- _Zitierter Auszug_
--------------------

Deshalb frage ich die Damen und Herren der GRÜNEFraktion: Wie passt es zusammen, dass man trotz eines vermeintlich bestehenden Versammlungsverbots – das dann zugegebenermaßen noch aufgehoben wurde – zu einer Demonstration im öffentlichen Raum, hier das Flüchtlingsfest, aufrufen kann? Ich frage Sie: Wie stehen Sie zu Recht und Gesetz in unserem Land?

(Zurufe der Abg. Rico Gebhardt und Sebastian Scheel, DIE LINKE)

Bitte kommen Sie zum Schluss.

(Valentin Lippmann, GRÜNE, steht am Mikrofon.)

Herr Lippmann.

Herr Barth, das war ein wenig absehbar, was Sie erzählt haben. Erstens ist die bloße Ankündigung, eine solche Veranstaltung zu besuchen – es war zu diesem Zeitpunkt klar, dass gegen diese Veranstaltung Rechtsmittel eingelegt wurden –, nicht verboten.

Zweitens komme ich zu der Frage, wie Sie es persönlich mit Versammlungsverboten handhaben. Warum war die halbe AfD-Fraktion beim G-7-Gipfel, bei dem bekanntermaßen eine Versammlungsverbotszone existierte – wenige Meter von hier entfernt –, präsent, ignorierte diese, führte eine Versammlung in der Versammlungsverbotszone durch und war am Ende der Meinung, dass alles nicht so schlimm und die richtige Entscheidung gewesen sei?

--------------------

Ausschnitt aus einer Datendatei
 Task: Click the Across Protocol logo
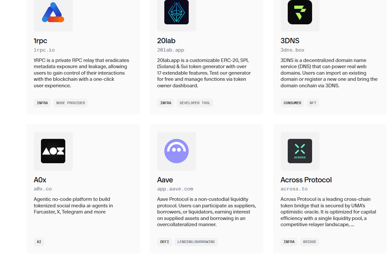tap(300, 151)
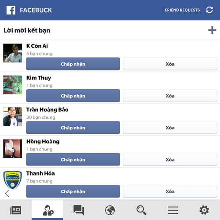
Task: Click the back arrow chevron
Action: coord(7,193)
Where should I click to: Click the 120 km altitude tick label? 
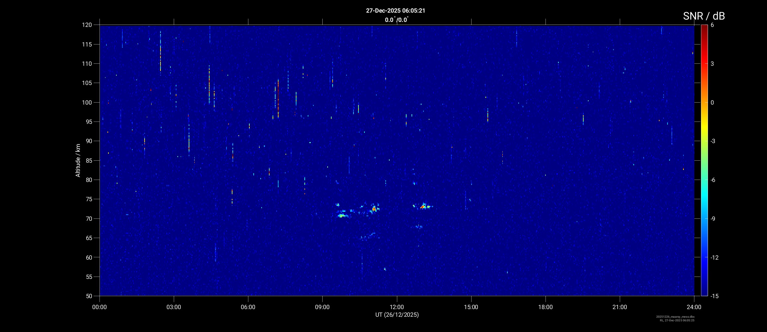tap(87, 25)
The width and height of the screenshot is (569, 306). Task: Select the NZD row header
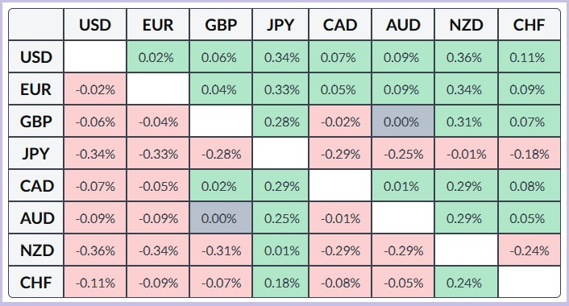click(36, 250)
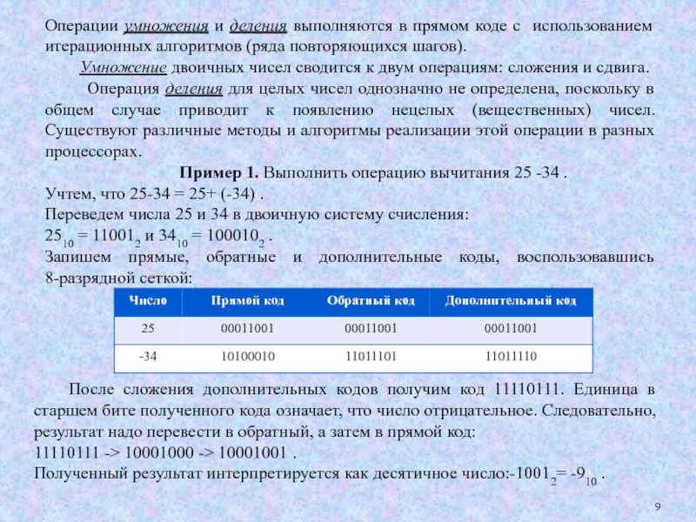Click the binary conversion line with 11001
Image resolution: width=696 pixels, height=522 pixels.
pyautogui.click(x=158, y=236)
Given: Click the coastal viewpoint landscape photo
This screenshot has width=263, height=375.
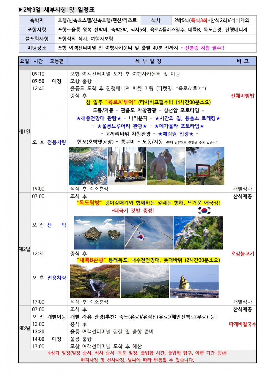Looking at the screenshot, I should pos(144,281).
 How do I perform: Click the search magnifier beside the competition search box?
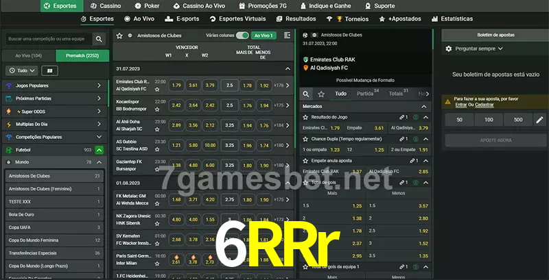point(100,40)
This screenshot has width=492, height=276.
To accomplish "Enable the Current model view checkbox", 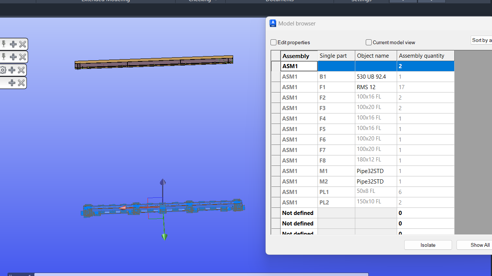I will coord(368,42).
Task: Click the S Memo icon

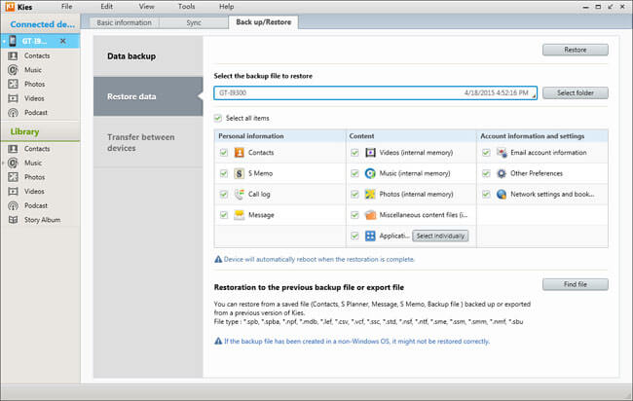Action: click(x=239, y=173)
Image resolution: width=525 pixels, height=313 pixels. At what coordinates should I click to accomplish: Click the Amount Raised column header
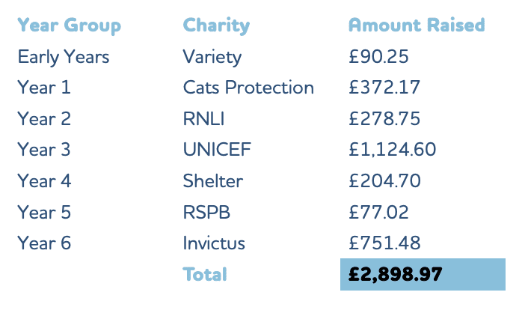417,25
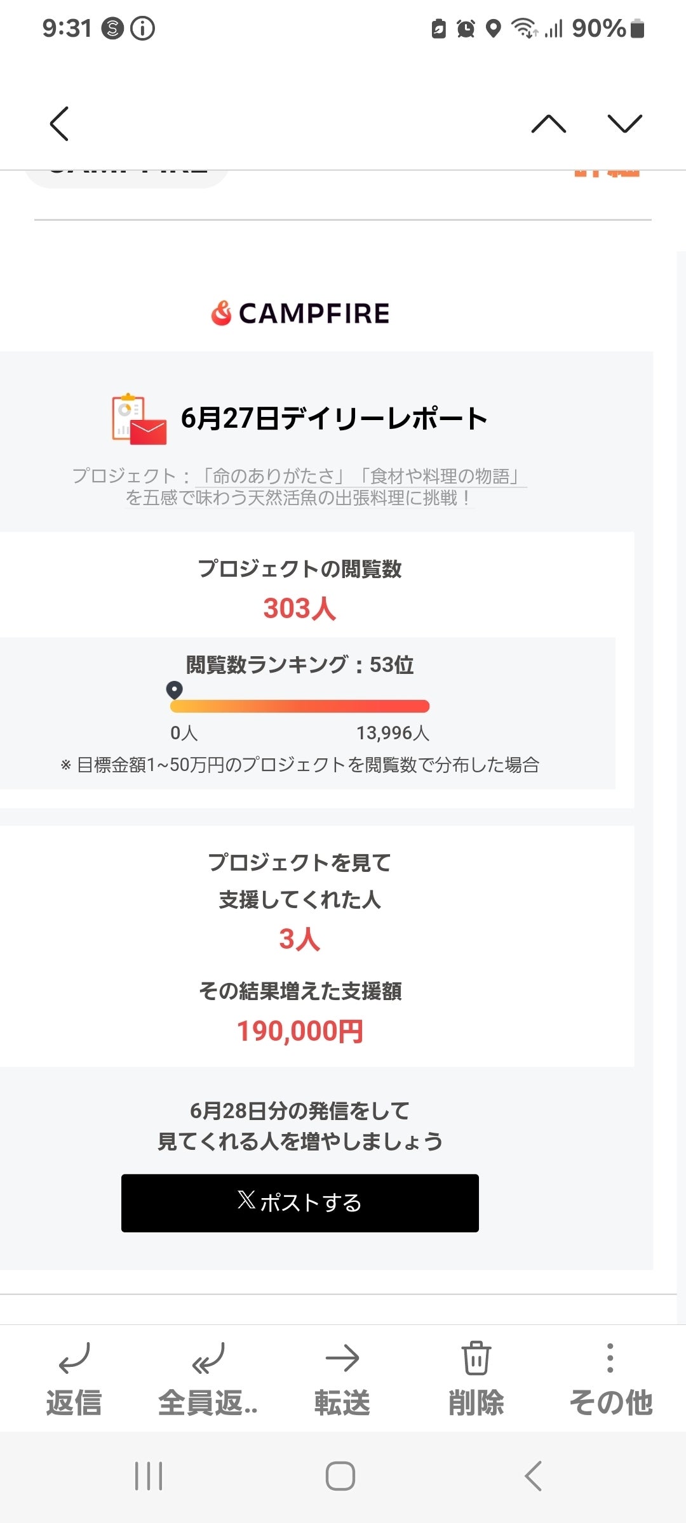Open the project title link
Image resolution: width=686 pixels, height=1523 pixels.
coord(299,487)
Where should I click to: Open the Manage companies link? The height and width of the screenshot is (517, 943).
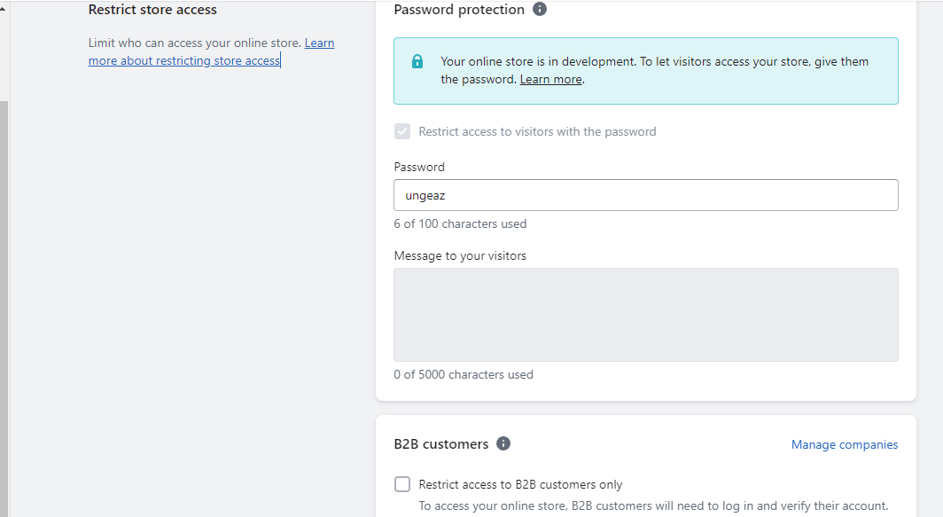(x=844, y=444)
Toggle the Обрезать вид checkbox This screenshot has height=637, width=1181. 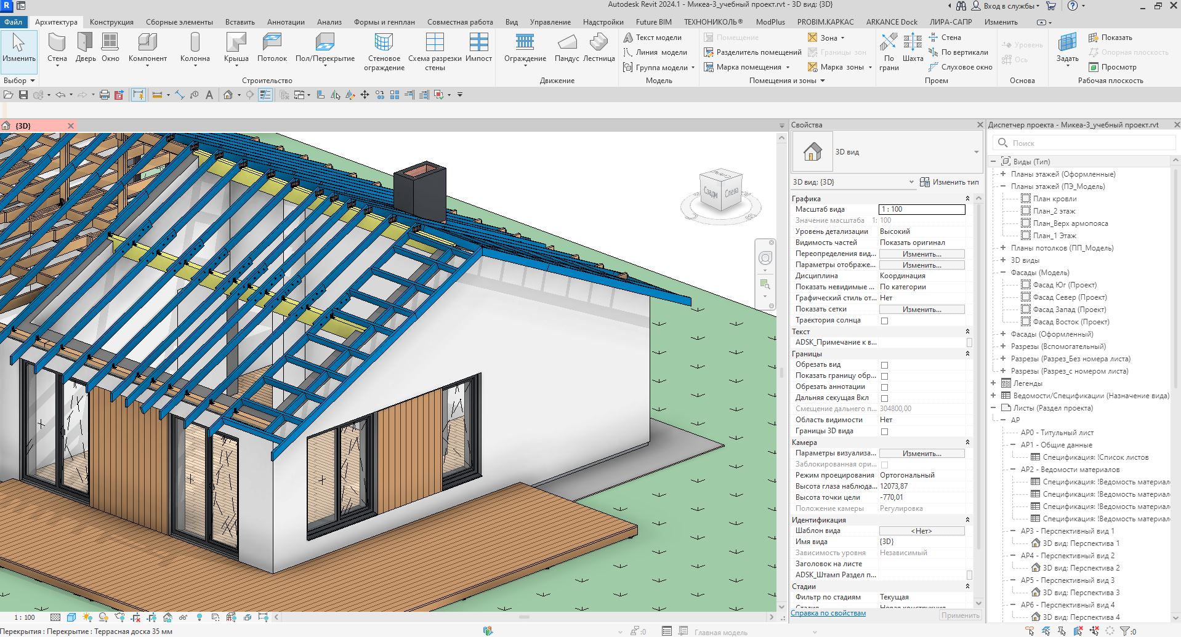[884, 365]
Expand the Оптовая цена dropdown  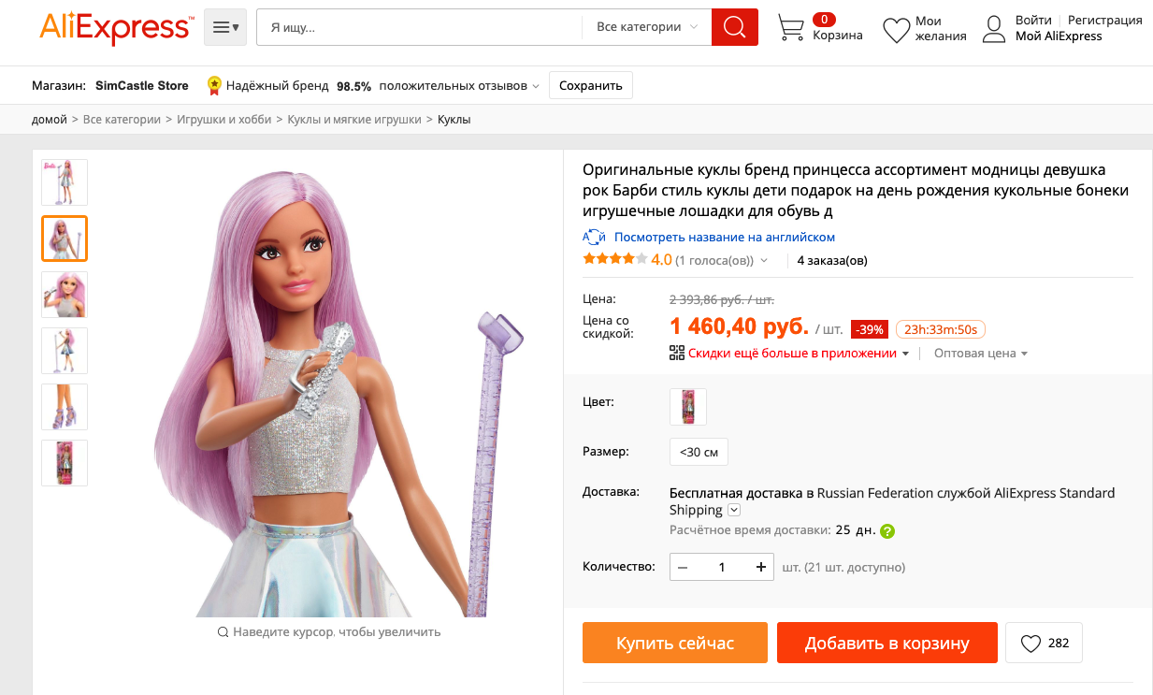coord(981,354)
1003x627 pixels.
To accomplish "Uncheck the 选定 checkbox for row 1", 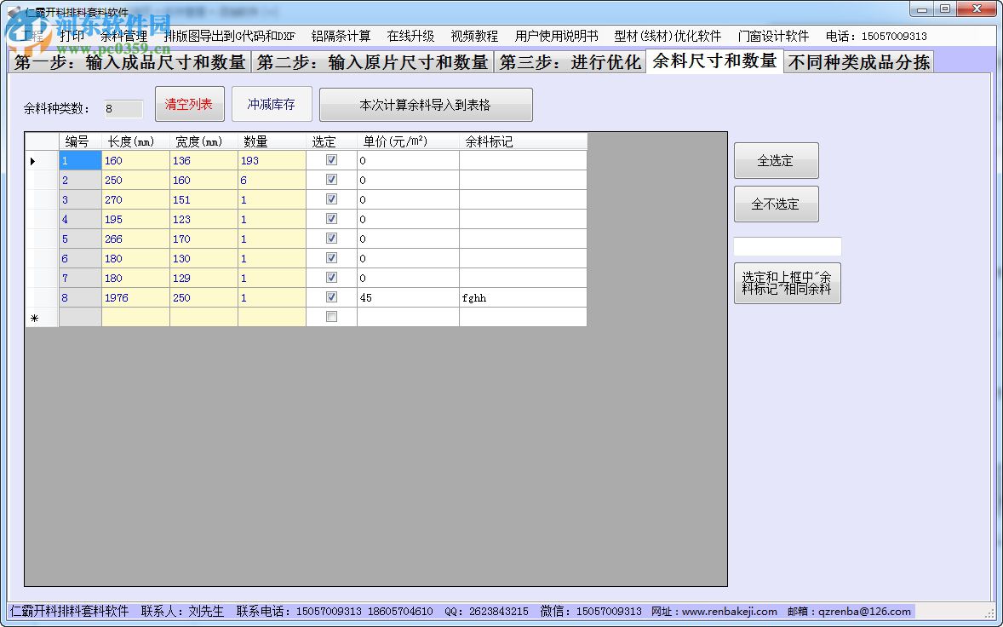I will tap(330, 160).
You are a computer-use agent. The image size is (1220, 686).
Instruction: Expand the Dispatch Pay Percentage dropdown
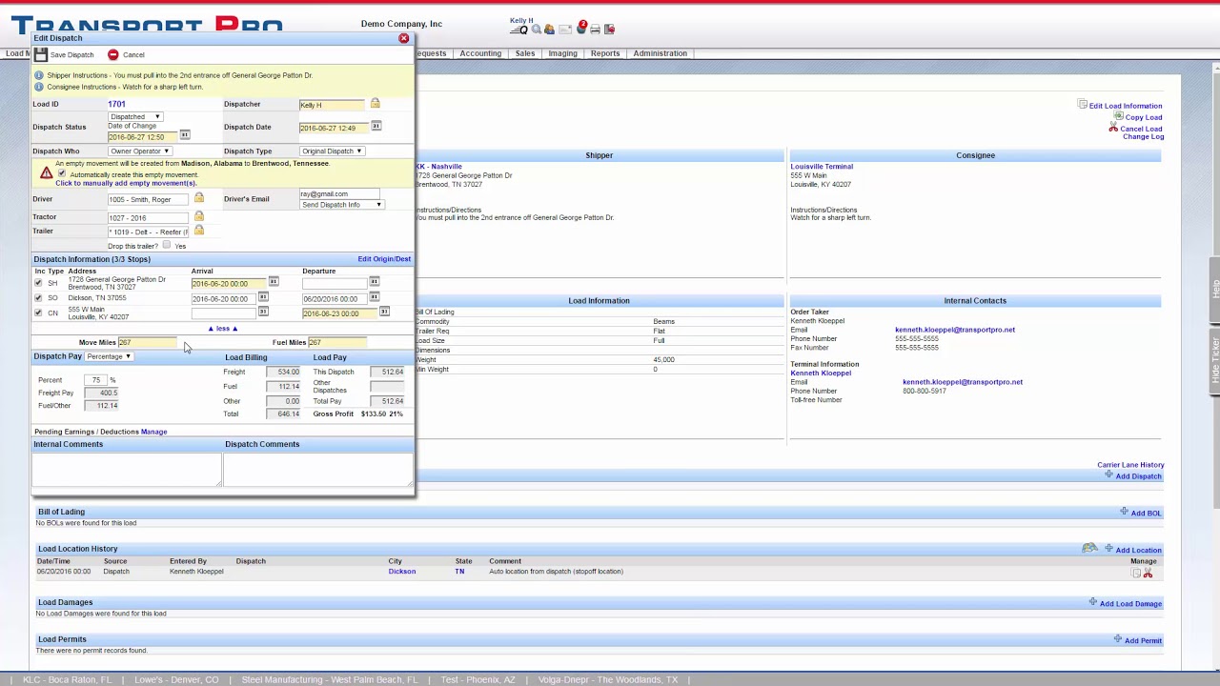tap(109, 356)
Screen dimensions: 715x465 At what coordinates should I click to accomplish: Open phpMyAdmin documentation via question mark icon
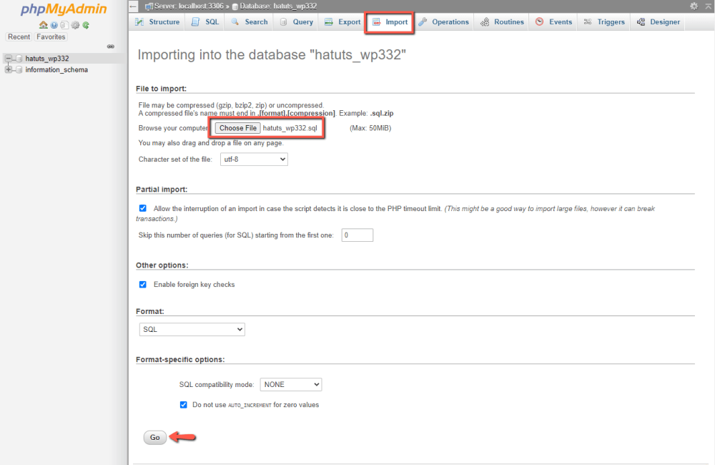[x=54, y=24]
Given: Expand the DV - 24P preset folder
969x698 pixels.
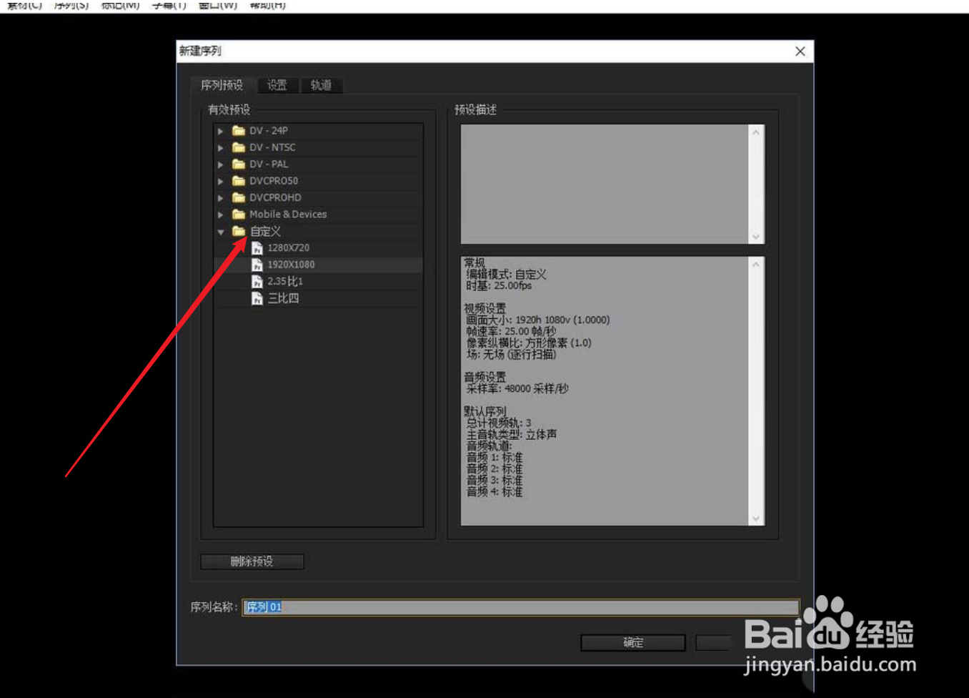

--------------------

- _Aufgaben_
1. Erkläre in ein bis drei Sätzen, wie Herr Lippmann im Debattenauszug seinen ersten Punkt zur Ankündigung begründet, die Veranstaltung zu besuchen.
2. Führe den Debattenauszug im Anschluss an die letzte Frage von Herrn Lippmann weiter.
Die Datensätze braucht man zur Bearbeitung nicht.

- _Lösungen_
1. Herr Lippmann hält fest, dass die bloße Ankündigung, eine solche Veranstaltung zu besuchen, nicht verboten ist. Dazu fügt er an, dass zu diesem Zeitpunkt klar war, dass gegen diese Veranstaltung Rechtsmittel eingelegt worden waren.

2.
(Zuruf des Abg. Carsten Hütter, AfD)

Hierbei zeigt sich wieder einmal Folgendes: Wenn es um die anderen geht, ist alles ganz schlimm. Vielleicht fassen Sie sich bei dieser Frage einmal an die eigene Nase. Das, was Sie dort begangen haben, wäre nach denselben Maßstäben ein Rechtsbruch.

(Beifall bei den GRÜNEN und den LINKEN)

Das war die Kurzintervention von Herrn Lippmann.

(André Barth, AfD, rennt zum Mikrofon der CDU-Fraktion.)

Herr Barth, Sie müssen nicht so rennen. Dort ist auch ein Mikrofon. Ich sehe, wo Sie langlaufen. Möchten Sie erwidern? – Bitte.

Ja. Herr Lippmann, ich komme zur Sachverhaltsaufklärung. Wegen dieser Demonstration oder Aktion, die Sie beschrieben haben, haben wir uns belesen. Wir mussten feststellen, dass es sich vermutlich um eine Ordnungswidrigkeit handelt.

(Valentin Lippmann, GRÜNE: Das wäre bei Herrn Özdemir genauso!)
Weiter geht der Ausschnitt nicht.